The study found positive effects in both reading and math that, relatively speaking, are quite large. As the New Teacher Center's Liam Goldrick points out on his blog, the effect sizes for mentoring given in this report are larger than those produced in other large-scale randomized studies, such as one on Teach For America.
But Jonah Rockoff, an associate professor at Columbia University's School of Business who's studied induction programs in New York City, said to be cautious about the results. For one, he noted that despite these large achievement boosts, the data don't show any other effects that would seem to confirm the results. Teachers didn't report feeling any more prepared, for instance.
He also directed my attention to this factor: The researchers used "covariates" to control for the effects of teachers' background characteristics and other factors on the data. Without such controls, the effect estimates drop and are no longer statistically significant for reading. You can find this on p. 95 of the report.
By Rockoff's read, covariates shouldn't be necessary in an experiment if the "treatment" and "control" group are really appropriate comparisons. One problem with large-scale education studies, he said, is that teachers often change classes, grade levels and subjects. In this case, as the population of teachers declined due to attrition and other movements, only a small population of teachers were tied to at least two years of student-achievement data. And if the declining group of teachers in the study resulted in a material difference in the composition of the treatment and control group, then that might skew the data.
"The big issue is whether treatment and control groups still look like one another, among the subset of teachers with multiple years of data," Rockoff told me.

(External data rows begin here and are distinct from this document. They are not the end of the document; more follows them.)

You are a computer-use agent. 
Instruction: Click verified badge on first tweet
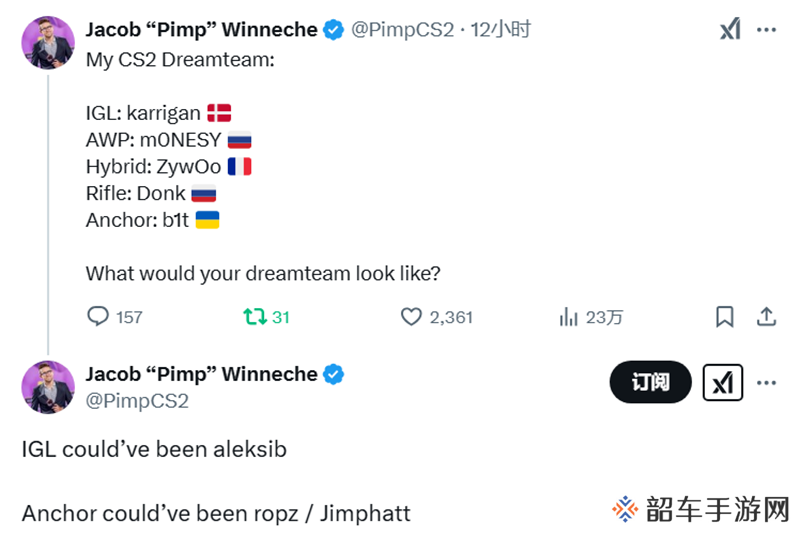(x=334, y=30)
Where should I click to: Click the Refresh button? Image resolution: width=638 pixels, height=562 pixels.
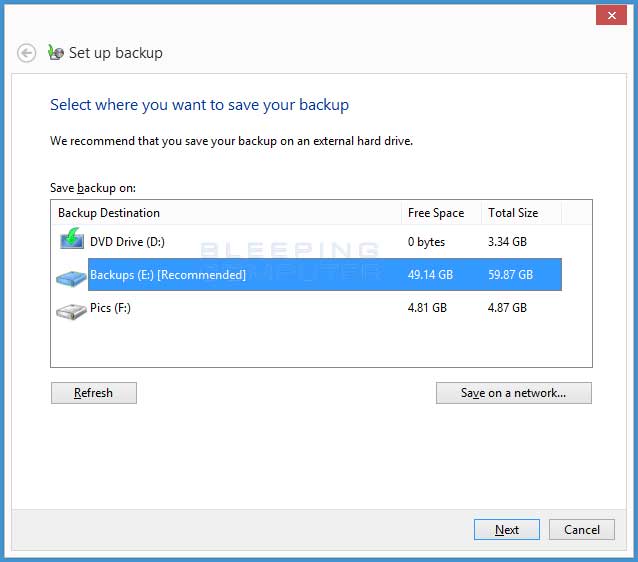94,393
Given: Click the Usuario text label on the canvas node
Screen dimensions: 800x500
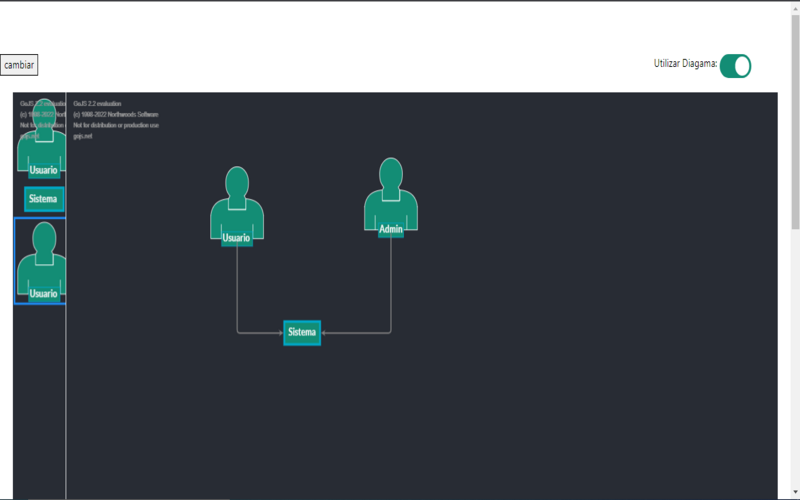Looking at the screenshot, I should pos(236,238).
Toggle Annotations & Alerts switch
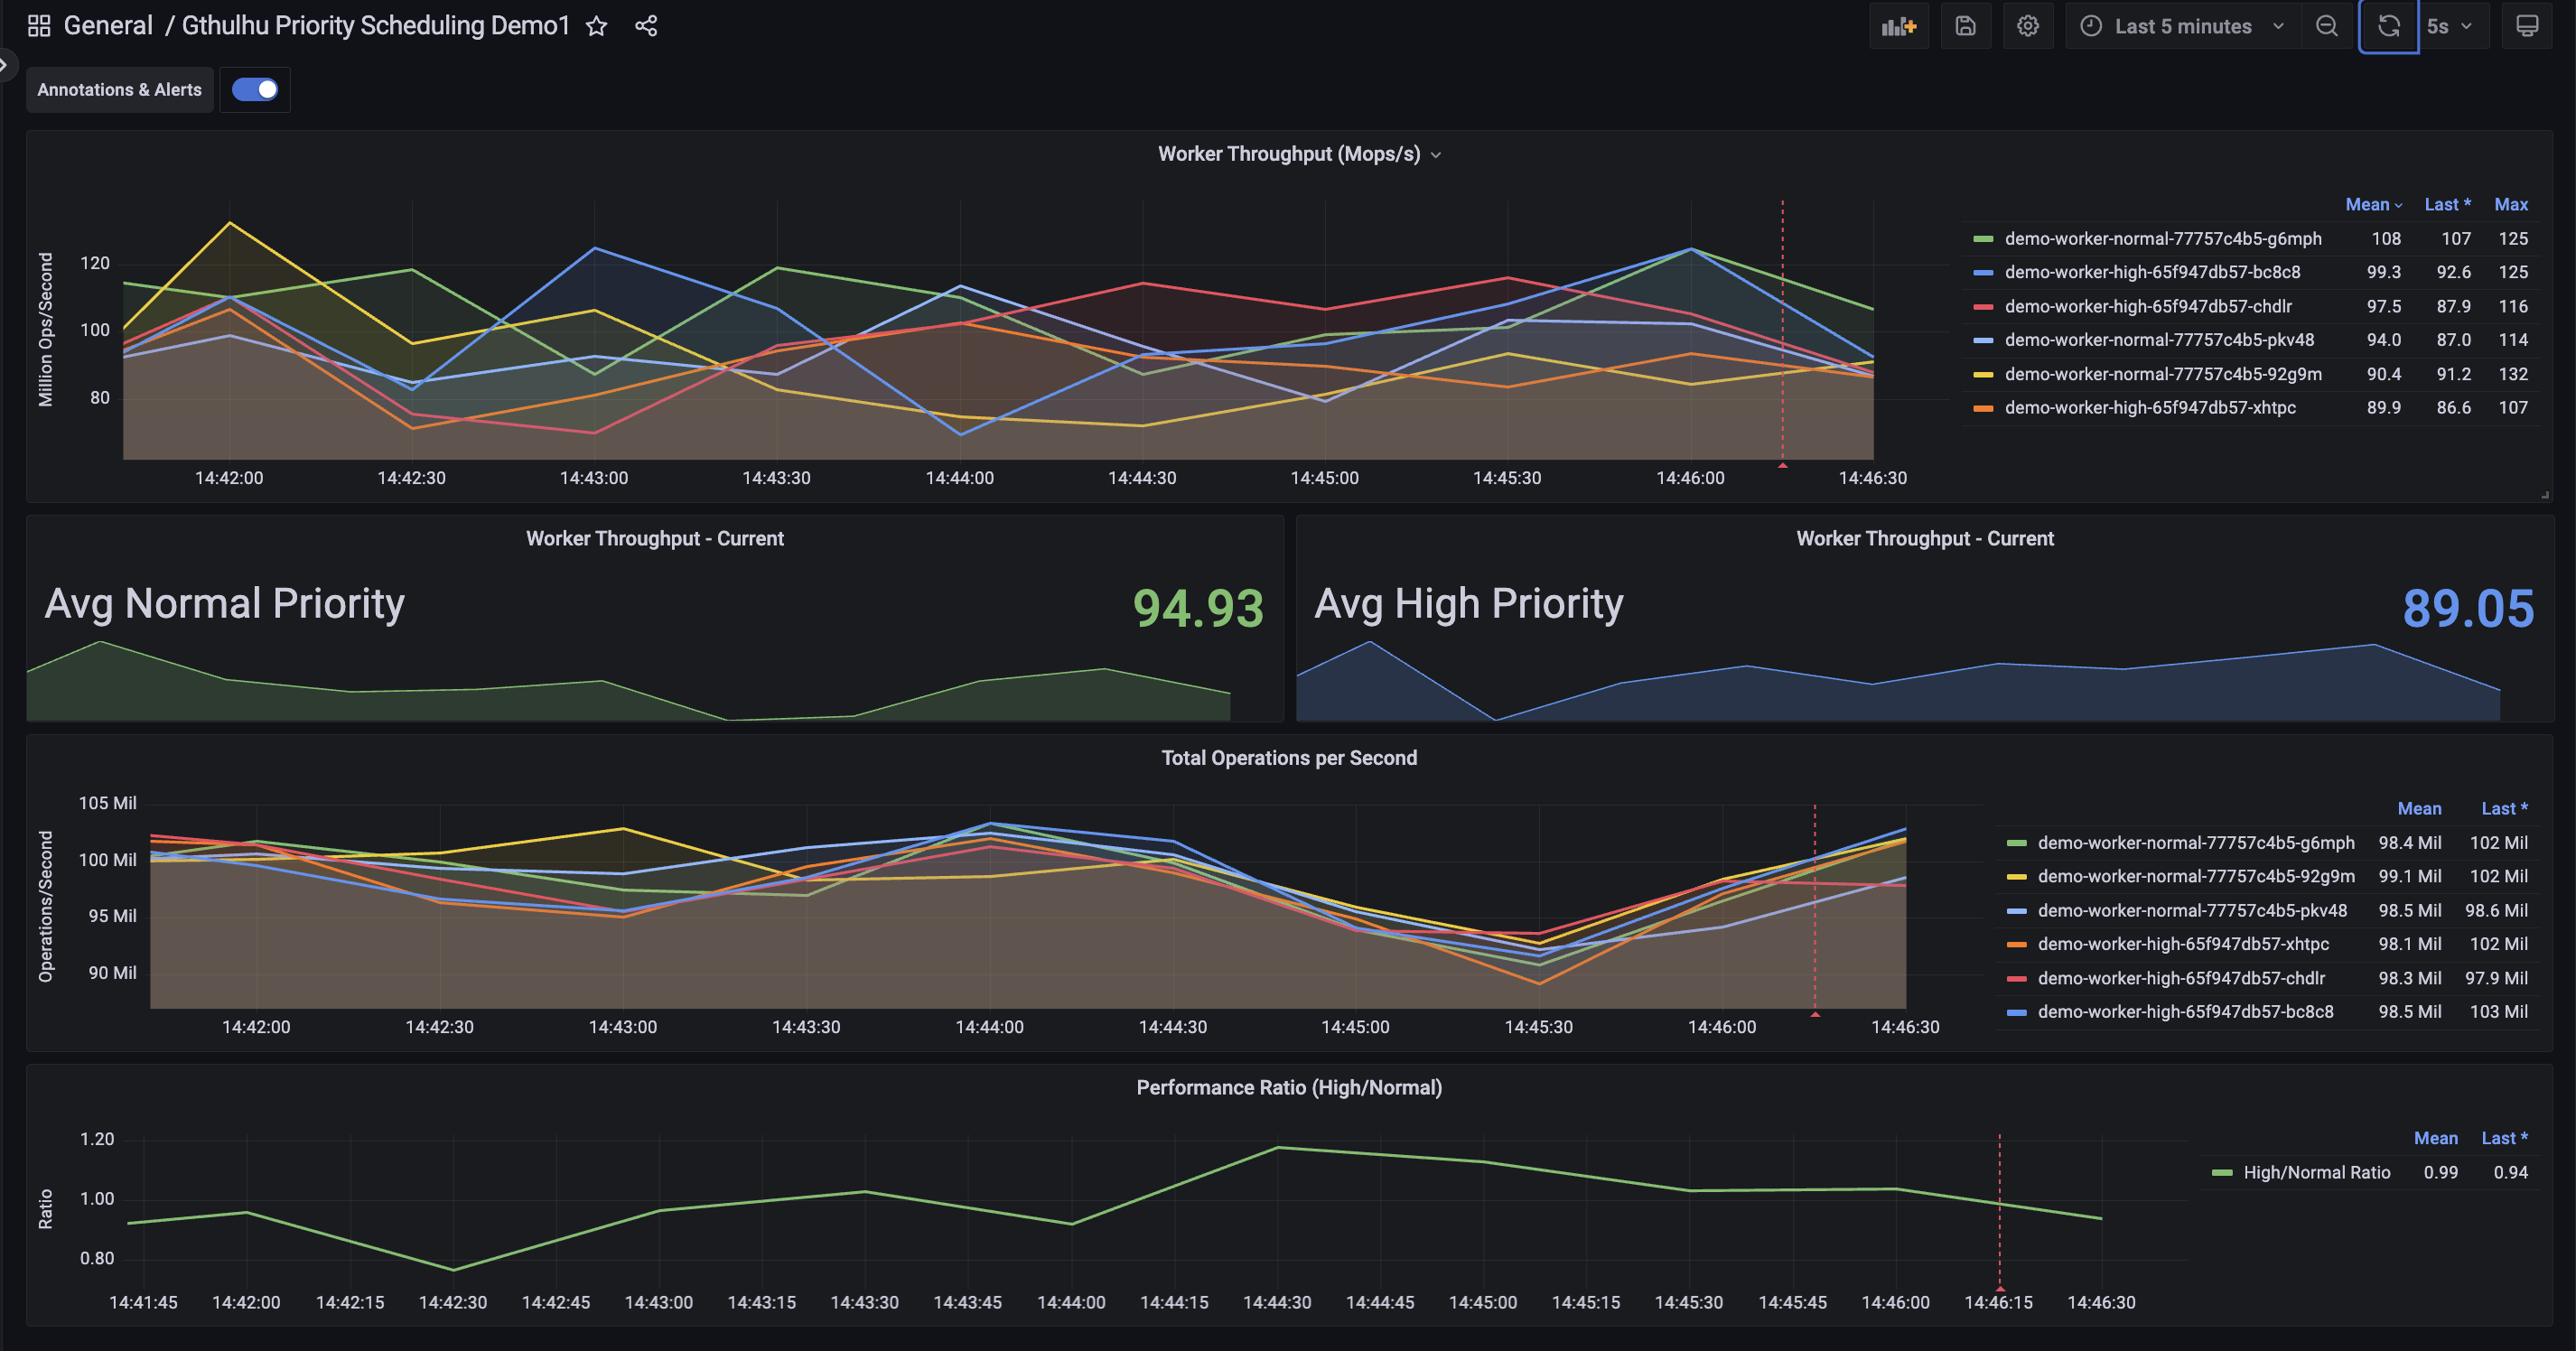The image size is (2576, 1351). click(x=255, y=90)
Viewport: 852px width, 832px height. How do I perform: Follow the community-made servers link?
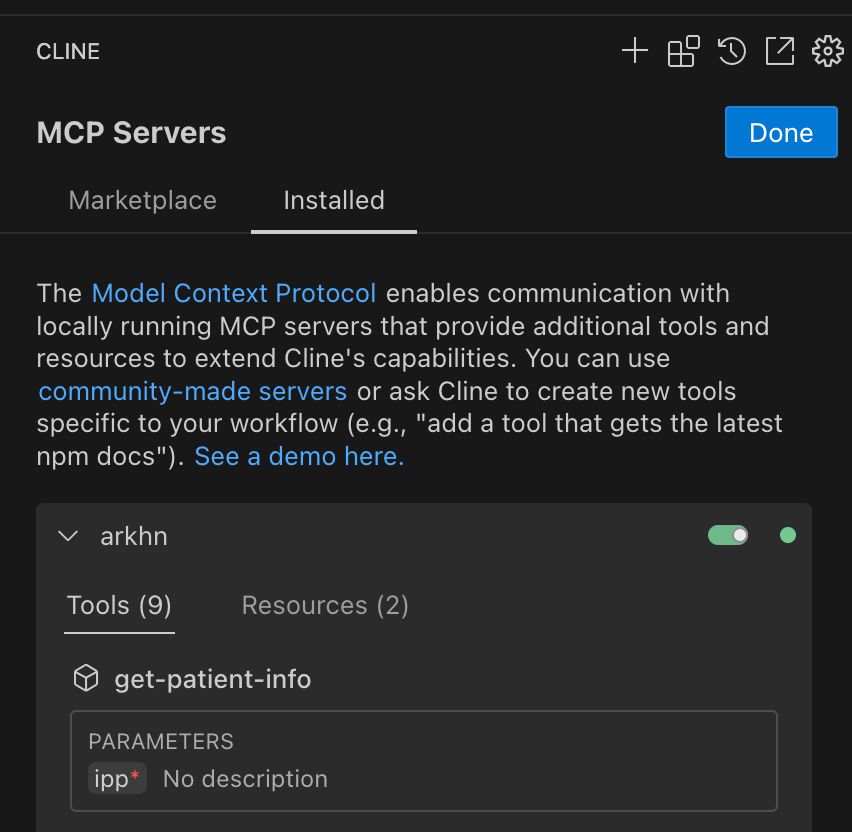(193, 391)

UPDATE: Steven Glazerman of Mathematica, one of the number guys behind the study, submits this response:
"We agree with Jonah Rockoff that one should be cautious about interpreting the test score impact findings. We sounded that note of caution in our report and in its executive summary because the results are not robust to alternative ways to estimate the program's impact. However, the most credible estimates adjust for chance differences between student and teacher characteristics, including students' achievement before they entered the study teacher's classroom. These show a positive and significant impact on reading and math in two-year districts and no impact in one-year districts. Rockoff is correct that it is not necessary in a true experiment to adjust for these chance differences by including covariates. However, failing to do so would cause us to ignore data and rely on a less precise estimate. In this case especially, when the test score analysis sample is small, the precision gains are substantial: the standard error associated with our estimates decreases by 29% in a model with covariates compared to a model without covariates."